-- TEKST --
- - -
Hergé noemde Bob De Moor zijn belangrijkste medewerker. Zijn zoons Stefaan en Johan zijn later ook in de strip terechtgekomen. Dat hun vader zijn talenten aan die van Hergé heeft opgeofferd, zoals zo vaak beweerd wordt, is volgens hen onzin. ‘Hij kon in Hergés dienst zonder kopzorgen doen wat hij het liefst deed: tekenen.’

In de geschiedenis van het Vlaamse beeldverhaal staat Bob De Moor (1925-1992) op één lijn met de grote drie: Willy Vandersteen, Marc Sleen en Jef Nys. Maar in tegenstelling tot Suske en Wiske, Nero en Jommeke zijn De Moors eigen striphelden – Cori, Barelli, Snoe en Snolleke of meester Mus – geen publiekslievelingen geworden. Dat heeft ermee te maken dat hij al op jonge leeftijd in dienst ging bij Hergé, waardoor zijn eigen werk op de achtergrond raakte.

Zijn invloed op de Belgische strip is echter nog steeds tastbaar. En wie beter dan zijn zonen om die erfenis te duiden, zeker als ze hun mond niet kunnen houden. ‘Mijn moeder heeft na de dood van mijn vader ooit gezegd: “Uw vader vond toch dat ge te veel babbelde”‘, lacht Johan De Moor (°1953). Zelf bouwt hij aan een zeer mooie stripcarrière, die in 1989 al met een Bronzen Adhemar wordt bekroond voor zijn serie Kasper. Later voegt hij daar nog Kobe de koe aan toe. Hij heeft zelf nog de latere jaren van de Studios Hergé meegemaakt, waar hij nieuwe gags van Quick en Flupke tekende. Zijn werk is momenteel te zien in de expo Het Belgisch stripverhaal, een kruisbestuiving, in de Koninklijke Musea voor Schone Kunsten.

Stefaan De Moor (°1963) schrijft zijn thesis over strips en is in de jaren negentig verantwoordelijk voor afgeleide rechten (krantenpublicaties, vertalingen en dergelijke) bij Le Lombard, in een ver verleden uitgever van het weekblad Kuifje. ‘In de ogen van mijn broers ben ik de enige mislukkeling,’ zegt Stefaan De Moor, ‘want ik heb nu een gewone nine-to-five job: marketing bij Landbouwkrediet.’

Jullie kregen de strip er met de spreekwoordelijke paplepel ingegoten?

JOHAN DE MOOR: Ik herinner me in elk geval nog dat vader regelmatig tegen moeder aan het vertellen was over de Studios Hergé en het weekblad Kuifje en dat ik als kleine jongen al die ronkende namen hoorde: Evany, Guy Dessicy, Paul Cuvelier… (de eerste twee waren medewerkers van Hergé, Cuvelier is een van de ‘vier musketiers’ die aan de wieg van het weekblad ‘Kuifje’ stonden, nvdr)
- - -
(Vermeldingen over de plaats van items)
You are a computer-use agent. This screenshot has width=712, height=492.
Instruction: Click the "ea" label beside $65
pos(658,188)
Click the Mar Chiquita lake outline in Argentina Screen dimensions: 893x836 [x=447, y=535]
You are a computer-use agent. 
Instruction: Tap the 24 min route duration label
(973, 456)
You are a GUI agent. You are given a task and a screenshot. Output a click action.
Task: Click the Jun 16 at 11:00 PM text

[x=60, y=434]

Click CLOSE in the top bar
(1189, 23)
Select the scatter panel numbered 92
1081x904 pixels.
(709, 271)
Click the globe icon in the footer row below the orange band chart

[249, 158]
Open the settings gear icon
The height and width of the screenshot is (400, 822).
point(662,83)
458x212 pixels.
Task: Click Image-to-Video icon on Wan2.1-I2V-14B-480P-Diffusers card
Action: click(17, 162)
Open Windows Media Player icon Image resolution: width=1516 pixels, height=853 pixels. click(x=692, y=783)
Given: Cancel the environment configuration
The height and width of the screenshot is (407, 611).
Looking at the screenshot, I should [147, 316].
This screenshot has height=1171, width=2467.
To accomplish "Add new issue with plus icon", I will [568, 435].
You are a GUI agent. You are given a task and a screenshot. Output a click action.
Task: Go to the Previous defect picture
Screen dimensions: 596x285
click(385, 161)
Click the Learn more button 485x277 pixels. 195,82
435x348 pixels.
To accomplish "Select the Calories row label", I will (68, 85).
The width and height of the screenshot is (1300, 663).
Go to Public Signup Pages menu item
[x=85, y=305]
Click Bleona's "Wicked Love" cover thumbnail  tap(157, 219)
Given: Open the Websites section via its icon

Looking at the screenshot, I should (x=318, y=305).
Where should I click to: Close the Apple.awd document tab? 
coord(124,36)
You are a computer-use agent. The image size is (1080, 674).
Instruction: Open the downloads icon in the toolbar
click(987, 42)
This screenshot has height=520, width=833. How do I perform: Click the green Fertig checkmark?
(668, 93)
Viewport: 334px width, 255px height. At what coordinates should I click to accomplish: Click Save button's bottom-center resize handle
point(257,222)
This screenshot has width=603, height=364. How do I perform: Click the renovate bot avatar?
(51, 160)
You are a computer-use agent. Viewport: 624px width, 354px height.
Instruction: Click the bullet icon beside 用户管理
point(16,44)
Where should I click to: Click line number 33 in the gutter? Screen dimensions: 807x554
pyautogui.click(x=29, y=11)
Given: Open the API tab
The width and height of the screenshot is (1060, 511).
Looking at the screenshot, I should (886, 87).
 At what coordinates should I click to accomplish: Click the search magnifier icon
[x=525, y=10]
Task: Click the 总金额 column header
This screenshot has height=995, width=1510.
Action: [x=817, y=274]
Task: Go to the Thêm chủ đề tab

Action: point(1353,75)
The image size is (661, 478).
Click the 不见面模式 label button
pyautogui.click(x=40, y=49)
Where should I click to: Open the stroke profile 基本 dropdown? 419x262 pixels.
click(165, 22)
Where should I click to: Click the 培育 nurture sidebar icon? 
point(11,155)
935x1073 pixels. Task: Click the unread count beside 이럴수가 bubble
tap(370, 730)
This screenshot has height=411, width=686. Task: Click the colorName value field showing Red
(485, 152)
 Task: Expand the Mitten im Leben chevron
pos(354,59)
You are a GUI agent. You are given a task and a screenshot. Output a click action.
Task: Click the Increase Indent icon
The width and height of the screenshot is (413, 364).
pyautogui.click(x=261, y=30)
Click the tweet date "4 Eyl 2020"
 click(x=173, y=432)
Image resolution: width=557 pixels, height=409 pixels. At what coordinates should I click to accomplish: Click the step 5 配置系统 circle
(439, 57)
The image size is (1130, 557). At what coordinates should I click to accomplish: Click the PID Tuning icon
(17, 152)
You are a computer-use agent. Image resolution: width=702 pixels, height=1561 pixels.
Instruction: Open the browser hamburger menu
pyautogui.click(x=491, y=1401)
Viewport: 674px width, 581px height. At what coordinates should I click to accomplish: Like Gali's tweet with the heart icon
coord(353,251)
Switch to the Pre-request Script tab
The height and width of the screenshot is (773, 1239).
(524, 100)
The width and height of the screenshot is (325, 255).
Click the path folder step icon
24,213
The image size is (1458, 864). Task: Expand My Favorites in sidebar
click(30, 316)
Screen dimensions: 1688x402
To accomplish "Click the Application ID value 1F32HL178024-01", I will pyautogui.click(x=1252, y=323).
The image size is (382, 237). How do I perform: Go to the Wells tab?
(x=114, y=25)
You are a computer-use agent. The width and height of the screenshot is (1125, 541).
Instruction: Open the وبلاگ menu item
- - -
-- SCHRIFTELIJKE OPDRACHTEN --
1: Welke prijs ontving Johan De Moor volgens de tekst over Bob De Moor in 1989 voor zijn reeks Kasper?
2: Zet de tekst over Bob De Moor voort na de laatste zin.
De records houden geen verband met de tekst.

-- ANTWOORDEN BIJ OPDRACHTEN --
1: Een Bronzen Adhemar.

2:
STEFAAN DE MOOR: We moesten trouwens zeer regelmatig model staan, soms met pistolen of zwaarden.

Maar ook muziek speelde een grote rol. Onze oudere broers werken nu in de muziekwereld, Chris als operazanger en Dirk als leider van het koor van de Europese Unie. Ik heb zelf conservatorium gevolgd en treed regelmatig op als zanger. Onze zus Annemie is dan weer bij Hergé begonnen als zijn persoonlijke secretaresse en stapte na zijn dood over naar uitgeverij Casterman.

Voor jullie vader in 1951 bij Studios Hergé begon, werkte hij vaak aan drie of vier series tegelijk. Bij Hergé legde hij zich helemaal op Kuifje toe. Druiste dat niet tegen zijn natuur in?

JOHAN: Neen, zeker niet. Al die last rond zelfstandige statuten, dat was niets voor hem. Bij Hergé was hij van die sores af en kon hij doen wat hij het liefst deed: tekenen.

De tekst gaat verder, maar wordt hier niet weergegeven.